■ **WHAT YOU HAVE TO DO**
Note how many lines of the data below hold the word "agent", then give that number with no other text.

■ **Saved entries**
————
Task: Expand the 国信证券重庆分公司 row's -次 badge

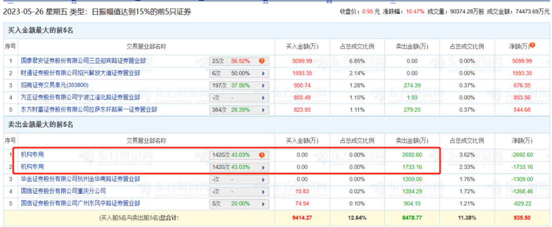Action: tap(264, 192)
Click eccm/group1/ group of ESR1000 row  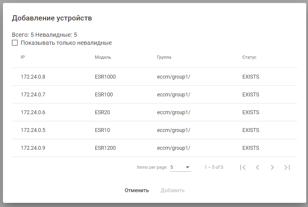[x=174, y=77]
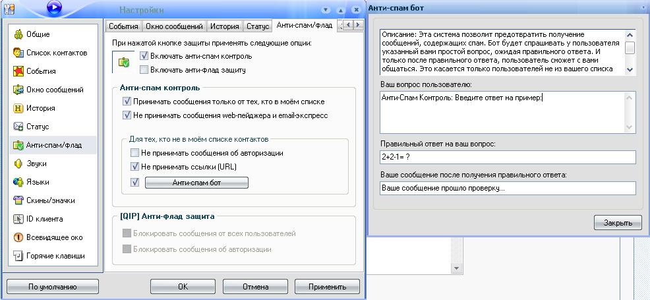The height and width of the screenshot is (300, 650).
Task: Click the Правильный ответ input field
Action: point(508,157)
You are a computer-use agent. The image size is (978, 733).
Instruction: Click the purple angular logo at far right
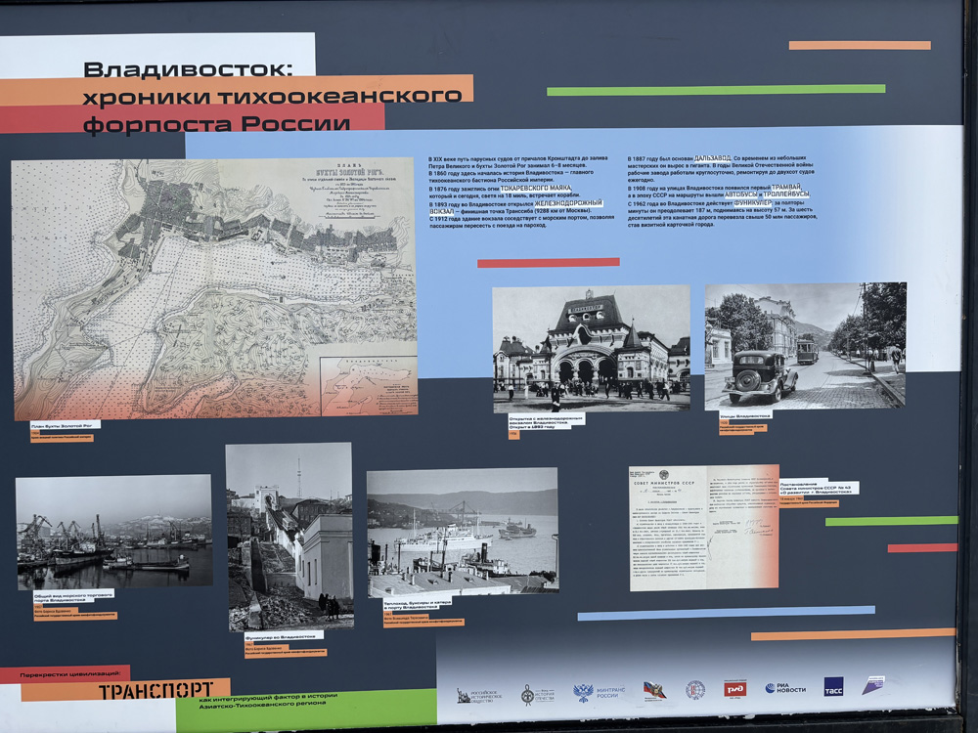(x=873, y=685)
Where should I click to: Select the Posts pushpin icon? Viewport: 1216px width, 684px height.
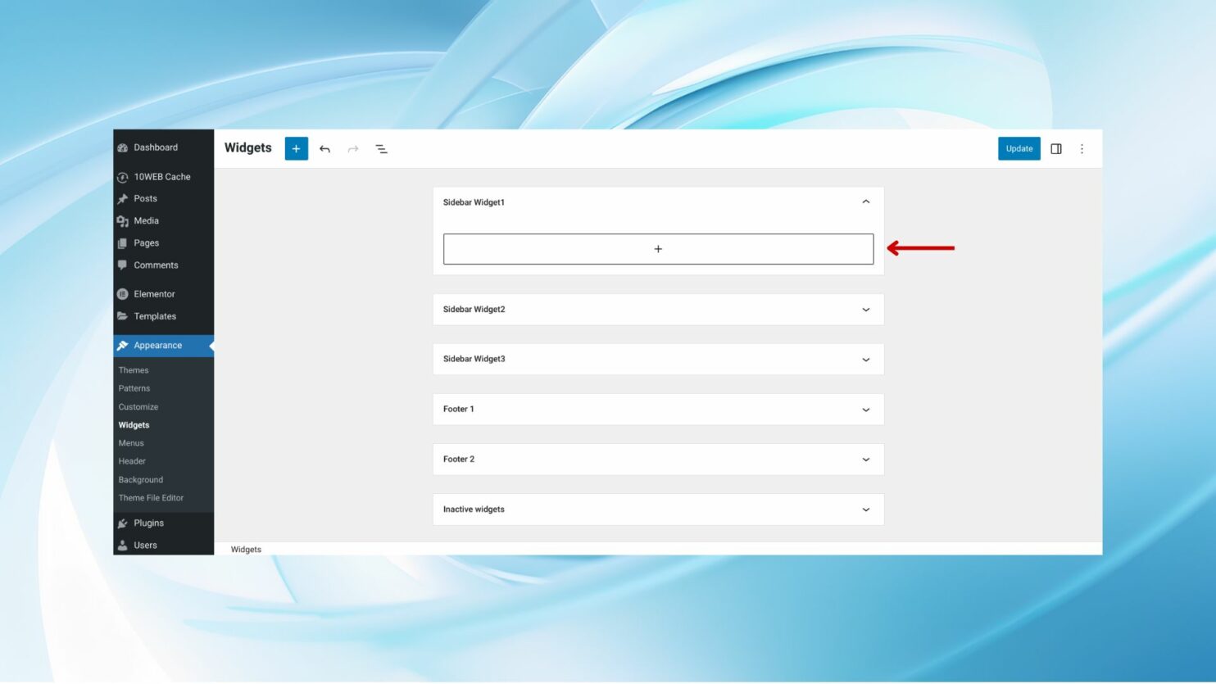(123, 198)
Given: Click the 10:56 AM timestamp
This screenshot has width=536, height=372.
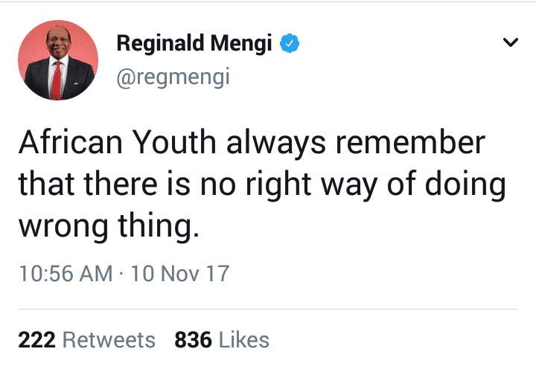Looking at the screenshot, I should click(x=66, y=274).
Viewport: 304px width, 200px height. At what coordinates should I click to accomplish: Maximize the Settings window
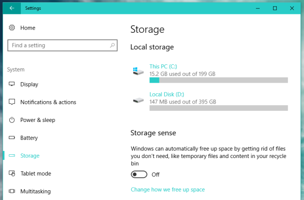click(275, 8)
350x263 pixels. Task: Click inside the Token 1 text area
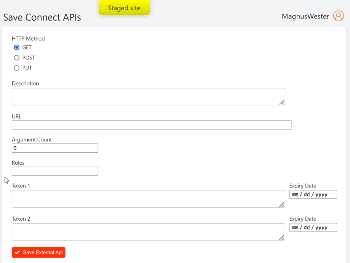click(147, 197)
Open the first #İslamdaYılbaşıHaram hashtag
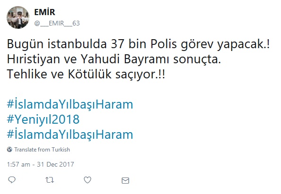This screenshot has height=194, width=281. [70, 104]
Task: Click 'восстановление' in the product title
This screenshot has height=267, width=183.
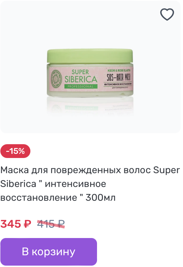Action: 39,198
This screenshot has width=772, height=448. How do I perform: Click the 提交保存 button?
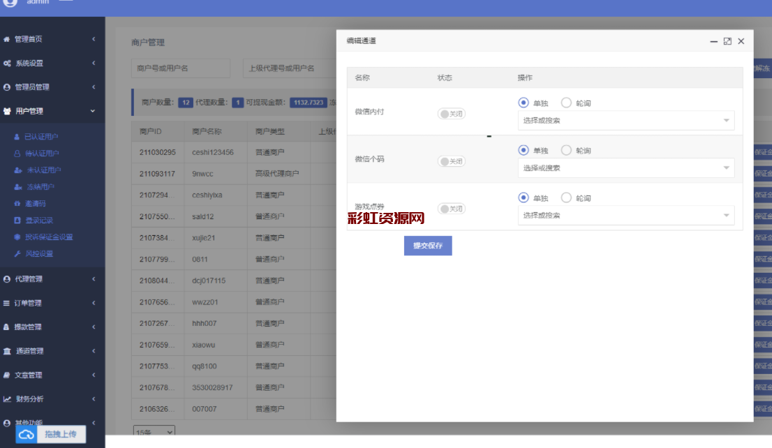[x=428, y=246]
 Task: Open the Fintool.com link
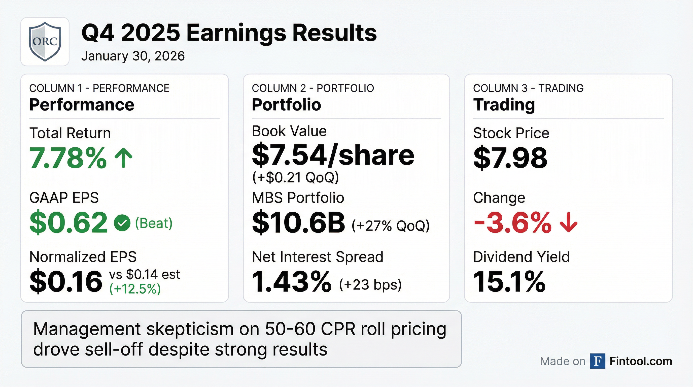pos(641,361)
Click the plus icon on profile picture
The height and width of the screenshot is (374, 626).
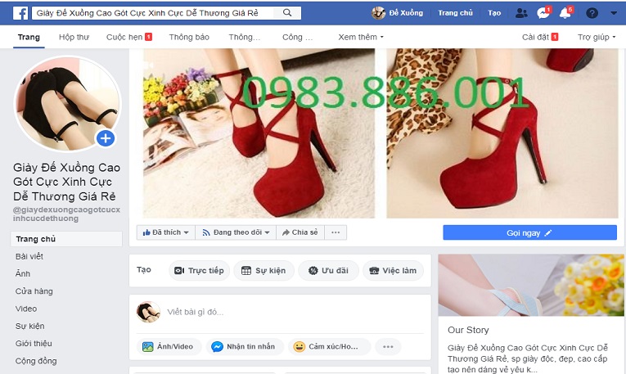(105, 138)
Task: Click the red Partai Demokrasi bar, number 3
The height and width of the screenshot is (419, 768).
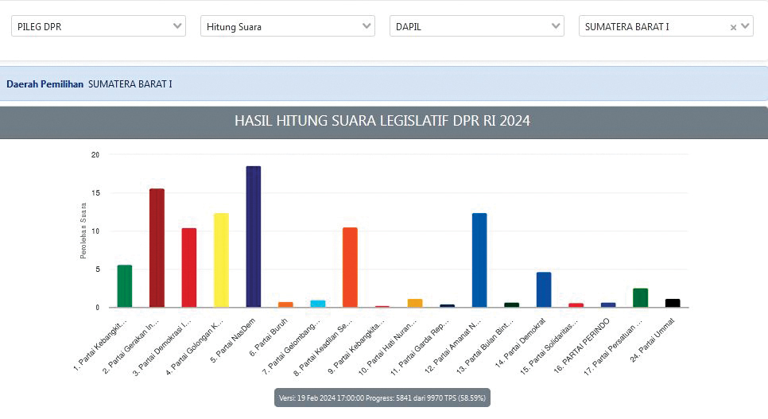Action: pyautogui.click(x=189, y=268)
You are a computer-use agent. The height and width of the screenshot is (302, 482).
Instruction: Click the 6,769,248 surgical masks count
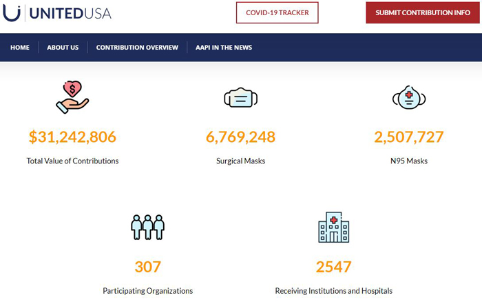[x=241, y=137]
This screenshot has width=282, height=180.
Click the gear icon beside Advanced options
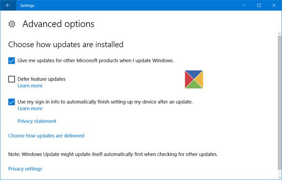(x=12, y=24)
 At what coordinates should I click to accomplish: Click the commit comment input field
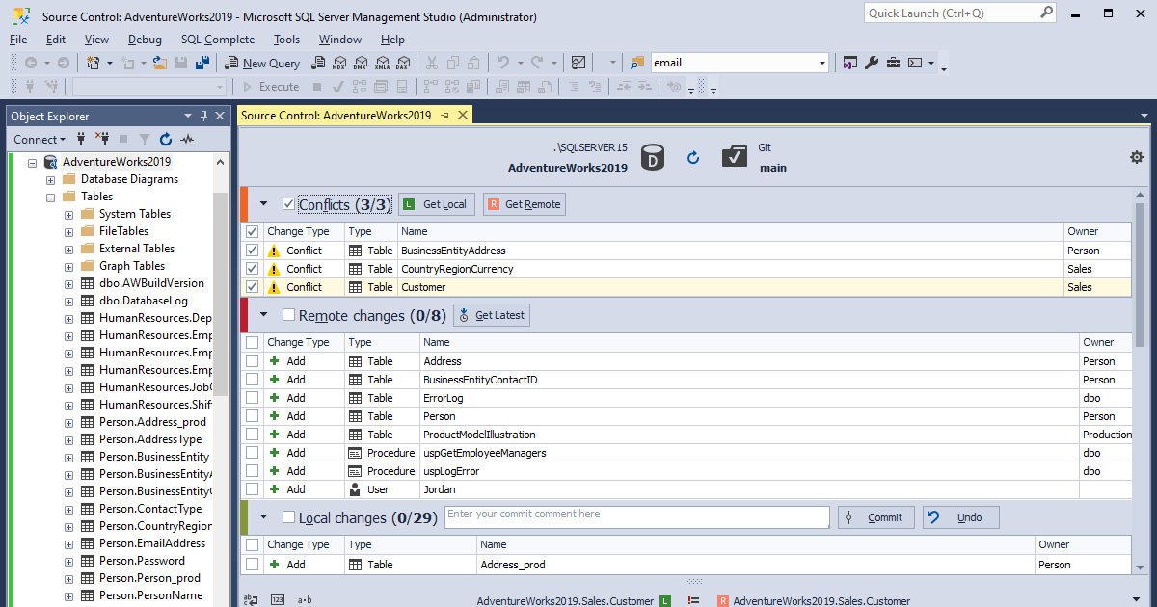tap(636, 516)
————
■ **TASK ANSWER**
2